Dorothy Shepard was a modernist designer noted for her work for Philip K. Wrigley establishing Catalina Island, California as a tourist destination and advertising Wrigley’s Chewing Gum.

== Biography ==
Born Dorothy Van Gorder in 1906 to Jessie Van Gorder of Berkeley, California and Arthur Grant Van Gorder (1867-1943) an Assistant in Physics at UC Berkeley, whose 1897 University of California commencement address as a graduating student was entitled: "Higher Education an Essential Factor in Woman's Social Position".

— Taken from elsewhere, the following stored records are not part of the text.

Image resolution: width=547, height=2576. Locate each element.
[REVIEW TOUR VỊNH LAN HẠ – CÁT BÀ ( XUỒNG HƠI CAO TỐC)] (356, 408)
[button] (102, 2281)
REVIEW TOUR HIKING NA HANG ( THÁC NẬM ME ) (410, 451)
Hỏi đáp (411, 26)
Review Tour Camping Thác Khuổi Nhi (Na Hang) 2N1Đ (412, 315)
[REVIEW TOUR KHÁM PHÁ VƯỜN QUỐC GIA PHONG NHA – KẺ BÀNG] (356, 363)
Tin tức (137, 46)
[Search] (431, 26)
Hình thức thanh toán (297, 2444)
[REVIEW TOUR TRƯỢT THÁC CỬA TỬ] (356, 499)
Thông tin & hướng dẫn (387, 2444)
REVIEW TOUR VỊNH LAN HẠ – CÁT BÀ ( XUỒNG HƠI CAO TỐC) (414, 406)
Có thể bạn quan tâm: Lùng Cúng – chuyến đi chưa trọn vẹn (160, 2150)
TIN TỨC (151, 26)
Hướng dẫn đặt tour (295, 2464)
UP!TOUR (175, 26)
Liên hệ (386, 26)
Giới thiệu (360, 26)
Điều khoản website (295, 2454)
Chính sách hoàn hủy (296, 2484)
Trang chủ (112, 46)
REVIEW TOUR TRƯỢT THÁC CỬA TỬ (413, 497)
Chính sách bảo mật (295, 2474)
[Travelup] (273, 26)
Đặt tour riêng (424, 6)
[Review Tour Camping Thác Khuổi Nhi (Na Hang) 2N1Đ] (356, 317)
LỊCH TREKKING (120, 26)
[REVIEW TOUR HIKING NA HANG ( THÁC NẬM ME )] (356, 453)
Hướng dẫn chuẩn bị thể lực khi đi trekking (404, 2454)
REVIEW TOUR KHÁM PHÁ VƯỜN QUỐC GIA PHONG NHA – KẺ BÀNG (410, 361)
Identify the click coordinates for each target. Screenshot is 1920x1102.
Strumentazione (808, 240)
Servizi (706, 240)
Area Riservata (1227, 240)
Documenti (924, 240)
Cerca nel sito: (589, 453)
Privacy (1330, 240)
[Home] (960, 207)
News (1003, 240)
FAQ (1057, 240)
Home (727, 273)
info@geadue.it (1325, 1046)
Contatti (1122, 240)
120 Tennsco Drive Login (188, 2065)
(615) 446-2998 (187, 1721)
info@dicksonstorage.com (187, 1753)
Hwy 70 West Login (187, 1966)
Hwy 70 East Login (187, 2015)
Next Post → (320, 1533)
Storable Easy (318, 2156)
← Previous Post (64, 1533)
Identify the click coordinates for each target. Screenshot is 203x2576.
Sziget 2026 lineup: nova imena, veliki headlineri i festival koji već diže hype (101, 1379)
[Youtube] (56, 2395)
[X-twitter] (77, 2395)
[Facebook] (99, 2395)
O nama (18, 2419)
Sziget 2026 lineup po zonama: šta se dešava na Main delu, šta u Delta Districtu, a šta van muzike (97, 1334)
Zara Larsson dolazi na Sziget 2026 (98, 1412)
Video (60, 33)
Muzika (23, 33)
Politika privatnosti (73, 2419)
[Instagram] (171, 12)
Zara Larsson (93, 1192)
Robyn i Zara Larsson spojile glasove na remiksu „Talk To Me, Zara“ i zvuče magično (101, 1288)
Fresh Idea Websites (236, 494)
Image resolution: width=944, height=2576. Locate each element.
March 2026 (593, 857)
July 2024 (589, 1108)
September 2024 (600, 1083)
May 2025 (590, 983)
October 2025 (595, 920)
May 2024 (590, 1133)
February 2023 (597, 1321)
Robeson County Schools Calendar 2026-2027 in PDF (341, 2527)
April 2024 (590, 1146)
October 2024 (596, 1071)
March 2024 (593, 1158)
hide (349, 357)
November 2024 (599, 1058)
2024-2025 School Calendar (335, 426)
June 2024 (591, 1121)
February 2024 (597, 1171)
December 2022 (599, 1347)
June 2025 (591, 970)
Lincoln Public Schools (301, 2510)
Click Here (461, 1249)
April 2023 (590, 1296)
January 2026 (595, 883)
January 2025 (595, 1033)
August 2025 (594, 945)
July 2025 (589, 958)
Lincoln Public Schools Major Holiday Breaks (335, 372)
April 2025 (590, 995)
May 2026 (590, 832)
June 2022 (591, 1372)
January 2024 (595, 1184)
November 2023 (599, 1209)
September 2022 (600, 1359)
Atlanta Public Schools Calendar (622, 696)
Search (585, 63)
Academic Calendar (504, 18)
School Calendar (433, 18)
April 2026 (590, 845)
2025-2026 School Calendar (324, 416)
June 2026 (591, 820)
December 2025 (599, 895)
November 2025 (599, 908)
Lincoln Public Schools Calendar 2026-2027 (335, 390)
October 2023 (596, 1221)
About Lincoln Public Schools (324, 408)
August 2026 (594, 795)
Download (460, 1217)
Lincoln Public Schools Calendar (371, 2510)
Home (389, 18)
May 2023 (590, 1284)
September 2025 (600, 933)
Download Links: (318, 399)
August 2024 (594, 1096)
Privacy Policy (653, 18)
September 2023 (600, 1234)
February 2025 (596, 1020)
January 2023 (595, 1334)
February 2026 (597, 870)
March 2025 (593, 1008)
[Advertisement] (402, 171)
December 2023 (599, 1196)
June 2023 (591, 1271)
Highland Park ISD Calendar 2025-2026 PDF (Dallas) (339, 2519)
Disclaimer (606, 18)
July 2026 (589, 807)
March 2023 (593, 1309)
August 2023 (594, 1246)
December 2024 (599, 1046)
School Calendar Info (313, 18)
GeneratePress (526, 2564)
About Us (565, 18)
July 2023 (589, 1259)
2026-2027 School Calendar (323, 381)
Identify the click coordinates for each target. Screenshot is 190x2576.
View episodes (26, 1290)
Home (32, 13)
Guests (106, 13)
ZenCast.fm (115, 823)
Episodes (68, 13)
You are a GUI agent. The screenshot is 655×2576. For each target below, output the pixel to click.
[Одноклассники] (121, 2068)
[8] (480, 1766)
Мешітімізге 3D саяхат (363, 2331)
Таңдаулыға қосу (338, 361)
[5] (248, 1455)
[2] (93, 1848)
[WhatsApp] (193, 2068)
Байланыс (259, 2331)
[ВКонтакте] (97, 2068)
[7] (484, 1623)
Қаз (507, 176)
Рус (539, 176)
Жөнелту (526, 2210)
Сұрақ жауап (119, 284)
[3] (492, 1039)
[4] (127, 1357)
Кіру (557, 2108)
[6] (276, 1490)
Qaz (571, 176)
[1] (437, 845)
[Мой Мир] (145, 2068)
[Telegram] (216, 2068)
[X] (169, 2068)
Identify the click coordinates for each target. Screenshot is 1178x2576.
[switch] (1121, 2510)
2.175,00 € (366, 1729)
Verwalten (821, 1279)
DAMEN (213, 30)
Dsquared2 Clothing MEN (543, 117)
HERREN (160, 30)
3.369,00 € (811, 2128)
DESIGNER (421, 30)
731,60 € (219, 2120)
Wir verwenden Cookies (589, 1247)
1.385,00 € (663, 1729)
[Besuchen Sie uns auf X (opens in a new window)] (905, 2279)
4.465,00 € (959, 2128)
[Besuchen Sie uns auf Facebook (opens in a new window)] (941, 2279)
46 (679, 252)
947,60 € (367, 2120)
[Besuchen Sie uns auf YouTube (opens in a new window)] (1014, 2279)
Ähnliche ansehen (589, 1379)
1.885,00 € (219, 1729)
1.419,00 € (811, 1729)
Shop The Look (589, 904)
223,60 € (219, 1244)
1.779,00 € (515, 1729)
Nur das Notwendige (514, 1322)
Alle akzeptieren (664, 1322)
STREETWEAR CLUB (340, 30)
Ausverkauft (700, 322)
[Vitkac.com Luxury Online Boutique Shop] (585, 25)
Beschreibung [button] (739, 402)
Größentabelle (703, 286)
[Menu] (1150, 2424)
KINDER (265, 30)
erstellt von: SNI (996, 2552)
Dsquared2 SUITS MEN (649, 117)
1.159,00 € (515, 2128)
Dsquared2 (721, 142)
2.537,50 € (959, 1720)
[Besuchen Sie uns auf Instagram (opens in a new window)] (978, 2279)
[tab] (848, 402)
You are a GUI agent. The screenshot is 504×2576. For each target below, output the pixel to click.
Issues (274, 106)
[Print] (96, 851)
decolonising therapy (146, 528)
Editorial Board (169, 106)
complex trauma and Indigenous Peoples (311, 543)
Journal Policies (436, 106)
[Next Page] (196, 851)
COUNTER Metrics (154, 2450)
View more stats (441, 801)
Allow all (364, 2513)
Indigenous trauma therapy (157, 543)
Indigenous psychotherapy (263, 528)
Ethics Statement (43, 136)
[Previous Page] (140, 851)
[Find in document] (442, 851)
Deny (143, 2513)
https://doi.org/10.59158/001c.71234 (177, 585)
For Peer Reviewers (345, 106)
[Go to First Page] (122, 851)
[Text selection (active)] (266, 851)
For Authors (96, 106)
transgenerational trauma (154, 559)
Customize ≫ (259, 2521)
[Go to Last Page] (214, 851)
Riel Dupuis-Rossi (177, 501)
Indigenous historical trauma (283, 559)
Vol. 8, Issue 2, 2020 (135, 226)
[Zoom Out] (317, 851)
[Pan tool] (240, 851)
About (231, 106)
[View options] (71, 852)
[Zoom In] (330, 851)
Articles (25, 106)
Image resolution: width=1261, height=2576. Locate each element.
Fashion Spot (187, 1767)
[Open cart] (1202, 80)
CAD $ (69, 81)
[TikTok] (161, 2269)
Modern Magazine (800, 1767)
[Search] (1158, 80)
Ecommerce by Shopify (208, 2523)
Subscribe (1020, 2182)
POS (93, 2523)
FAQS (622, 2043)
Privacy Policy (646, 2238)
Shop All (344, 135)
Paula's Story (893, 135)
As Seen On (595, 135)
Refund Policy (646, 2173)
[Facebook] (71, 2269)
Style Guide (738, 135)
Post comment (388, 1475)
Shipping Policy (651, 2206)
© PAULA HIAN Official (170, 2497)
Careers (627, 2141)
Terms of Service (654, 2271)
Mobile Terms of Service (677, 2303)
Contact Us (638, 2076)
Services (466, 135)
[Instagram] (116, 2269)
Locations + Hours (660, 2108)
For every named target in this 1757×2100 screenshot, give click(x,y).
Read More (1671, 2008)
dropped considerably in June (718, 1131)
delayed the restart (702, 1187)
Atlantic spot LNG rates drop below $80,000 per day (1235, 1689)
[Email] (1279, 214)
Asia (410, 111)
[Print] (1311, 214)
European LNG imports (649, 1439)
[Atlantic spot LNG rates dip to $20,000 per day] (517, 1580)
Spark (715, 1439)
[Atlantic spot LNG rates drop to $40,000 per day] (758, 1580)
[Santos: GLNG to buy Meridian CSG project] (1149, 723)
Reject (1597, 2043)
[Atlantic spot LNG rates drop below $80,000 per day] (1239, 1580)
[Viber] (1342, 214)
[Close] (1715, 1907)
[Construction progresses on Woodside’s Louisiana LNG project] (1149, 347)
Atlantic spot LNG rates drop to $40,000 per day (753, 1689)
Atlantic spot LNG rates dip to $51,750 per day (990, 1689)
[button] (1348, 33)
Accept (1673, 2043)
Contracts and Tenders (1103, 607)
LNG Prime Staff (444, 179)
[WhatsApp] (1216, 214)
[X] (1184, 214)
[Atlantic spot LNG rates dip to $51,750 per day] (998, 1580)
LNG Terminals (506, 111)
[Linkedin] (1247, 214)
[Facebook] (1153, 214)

She showed an early aptitude for learning, art, dance, and theater. She graduated from high school as class valedictorian in less than 3 years. Then at California School of Arts and Crafts, she once again graduated in 3 years and was again class valedictorian. In 1927, just after her graduation, she was hired as an artist at Foster & Kleiser Advertising in San Francisco, where she met her husband Otis.

Dorothy and her husband Otis were hired by Philip K. Wrigley to be the creative team for all of his corporate interests. In 1936 Wrigley asked Dorothy to spearhead the development of newly acquired advertising space in Times Square in New York City. She designed a massive neon Wrigley display – eight stories tall and one block long – one of the largest neon installations ever built, even to this day. The sign depicted a fish blowing bubbles as part of the advertisement for Wrigley chewing gum. The next year, she won a National Advertising Council Award for the billboard. She also won a prize for her advertisement for Pabst beer.

In 1934, Shepard and her husband went to Catalina Island at the request of Philip K. Wrigley. Shepard and her husband Otis designed the street signage, interior designs, tile design, textiles, murals, the staff uniforms, leaflets, pamphlets, and advertisements found throughout the island.

== Personal life ==
In 1929, she married Otis 'Shep' Shepard (born in 1894) a Kansas elementary-school dropout, who joined the Army during World War I, was shipped to France, worked as a battalion artist, saw combat on three battlefields and was shot in the knee.

Dorothy divorced Otis in the 1940s.

"the marriage fell apart in the early 1940s because of Shep's womanizing and alcoholism"

They got together again in the early 1960s, remaining together until Otis’s death in 1969. Dorothy Shepard died in December 2000, in Belvedere, California.